== Data for the task ==
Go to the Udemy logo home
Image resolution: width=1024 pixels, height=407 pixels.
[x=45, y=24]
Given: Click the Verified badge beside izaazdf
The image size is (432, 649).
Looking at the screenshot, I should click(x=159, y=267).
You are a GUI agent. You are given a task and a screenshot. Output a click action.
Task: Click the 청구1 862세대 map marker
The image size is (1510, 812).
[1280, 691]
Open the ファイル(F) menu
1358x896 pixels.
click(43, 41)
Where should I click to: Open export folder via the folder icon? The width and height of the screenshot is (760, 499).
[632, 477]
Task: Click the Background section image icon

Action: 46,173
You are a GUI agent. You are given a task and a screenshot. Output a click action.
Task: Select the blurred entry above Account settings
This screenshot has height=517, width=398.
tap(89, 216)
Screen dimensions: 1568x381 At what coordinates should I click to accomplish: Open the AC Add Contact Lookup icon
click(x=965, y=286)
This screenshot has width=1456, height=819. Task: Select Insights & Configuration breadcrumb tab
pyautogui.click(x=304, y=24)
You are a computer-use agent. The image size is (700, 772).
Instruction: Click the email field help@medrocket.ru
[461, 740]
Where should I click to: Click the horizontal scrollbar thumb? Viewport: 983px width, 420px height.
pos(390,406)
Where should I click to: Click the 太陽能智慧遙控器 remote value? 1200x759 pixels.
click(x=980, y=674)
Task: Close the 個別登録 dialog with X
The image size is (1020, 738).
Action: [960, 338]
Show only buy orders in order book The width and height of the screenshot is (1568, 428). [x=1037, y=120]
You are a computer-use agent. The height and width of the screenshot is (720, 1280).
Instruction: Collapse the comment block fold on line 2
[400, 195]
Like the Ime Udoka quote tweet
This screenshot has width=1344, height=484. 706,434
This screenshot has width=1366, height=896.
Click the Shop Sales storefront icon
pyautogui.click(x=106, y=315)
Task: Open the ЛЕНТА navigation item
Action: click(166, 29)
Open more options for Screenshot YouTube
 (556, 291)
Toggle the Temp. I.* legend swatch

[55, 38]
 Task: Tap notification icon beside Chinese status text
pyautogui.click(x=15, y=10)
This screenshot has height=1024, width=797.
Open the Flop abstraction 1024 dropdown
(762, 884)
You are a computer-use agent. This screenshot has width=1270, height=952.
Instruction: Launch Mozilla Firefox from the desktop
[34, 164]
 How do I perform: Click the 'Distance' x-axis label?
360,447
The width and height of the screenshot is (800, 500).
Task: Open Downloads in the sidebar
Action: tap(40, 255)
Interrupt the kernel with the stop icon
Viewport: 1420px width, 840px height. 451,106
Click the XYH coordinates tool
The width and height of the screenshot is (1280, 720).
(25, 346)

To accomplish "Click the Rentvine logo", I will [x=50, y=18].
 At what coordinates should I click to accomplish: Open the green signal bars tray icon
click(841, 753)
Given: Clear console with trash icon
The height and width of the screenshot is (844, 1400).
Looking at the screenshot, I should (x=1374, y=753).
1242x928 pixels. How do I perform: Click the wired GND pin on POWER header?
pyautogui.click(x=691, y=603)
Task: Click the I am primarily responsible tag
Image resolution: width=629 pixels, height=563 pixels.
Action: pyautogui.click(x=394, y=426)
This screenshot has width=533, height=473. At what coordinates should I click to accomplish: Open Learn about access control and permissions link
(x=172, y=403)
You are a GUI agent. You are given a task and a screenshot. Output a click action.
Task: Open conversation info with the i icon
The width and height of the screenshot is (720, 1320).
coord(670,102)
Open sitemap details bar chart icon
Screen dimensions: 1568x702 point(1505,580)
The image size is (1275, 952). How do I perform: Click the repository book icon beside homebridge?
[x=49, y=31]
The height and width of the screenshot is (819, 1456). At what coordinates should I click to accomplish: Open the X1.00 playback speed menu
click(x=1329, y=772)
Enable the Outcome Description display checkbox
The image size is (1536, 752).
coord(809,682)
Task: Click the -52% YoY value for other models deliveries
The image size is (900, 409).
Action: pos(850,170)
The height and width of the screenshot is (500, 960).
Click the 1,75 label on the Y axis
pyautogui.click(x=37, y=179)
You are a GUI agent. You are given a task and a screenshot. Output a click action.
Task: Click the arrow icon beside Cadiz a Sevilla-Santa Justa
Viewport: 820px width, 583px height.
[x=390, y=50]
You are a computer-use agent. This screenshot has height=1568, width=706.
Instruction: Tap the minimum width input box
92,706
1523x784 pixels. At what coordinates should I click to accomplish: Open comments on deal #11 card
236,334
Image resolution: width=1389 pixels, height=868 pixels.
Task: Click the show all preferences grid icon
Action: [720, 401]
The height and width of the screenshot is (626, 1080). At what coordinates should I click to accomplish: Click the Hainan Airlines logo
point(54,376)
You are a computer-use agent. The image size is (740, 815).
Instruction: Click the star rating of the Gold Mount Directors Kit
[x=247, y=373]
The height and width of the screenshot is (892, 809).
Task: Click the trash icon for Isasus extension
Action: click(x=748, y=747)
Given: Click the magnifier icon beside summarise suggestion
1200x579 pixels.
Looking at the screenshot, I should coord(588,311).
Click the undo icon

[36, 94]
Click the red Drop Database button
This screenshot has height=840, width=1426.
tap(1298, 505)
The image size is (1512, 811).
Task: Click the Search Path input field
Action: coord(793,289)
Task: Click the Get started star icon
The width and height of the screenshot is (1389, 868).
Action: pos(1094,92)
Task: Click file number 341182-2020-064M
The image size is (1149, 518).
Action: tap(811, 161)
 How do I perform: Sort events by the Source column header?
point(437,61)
===
Transcribe the lines from the one containing "Task: Click the I" up to and including the one containing "(x=172, y=403)", with no changes.

Task: Click the I am primarily responsible tag
Image resolution: width=629 pixels, height=563 pixels.
Action: pyautogui.click(x=394, y=426)
This screenshot has width=533, height=473. At what coordinates should I click to accomplish: Open Learn about access control and permissions link
(x=172, y=403)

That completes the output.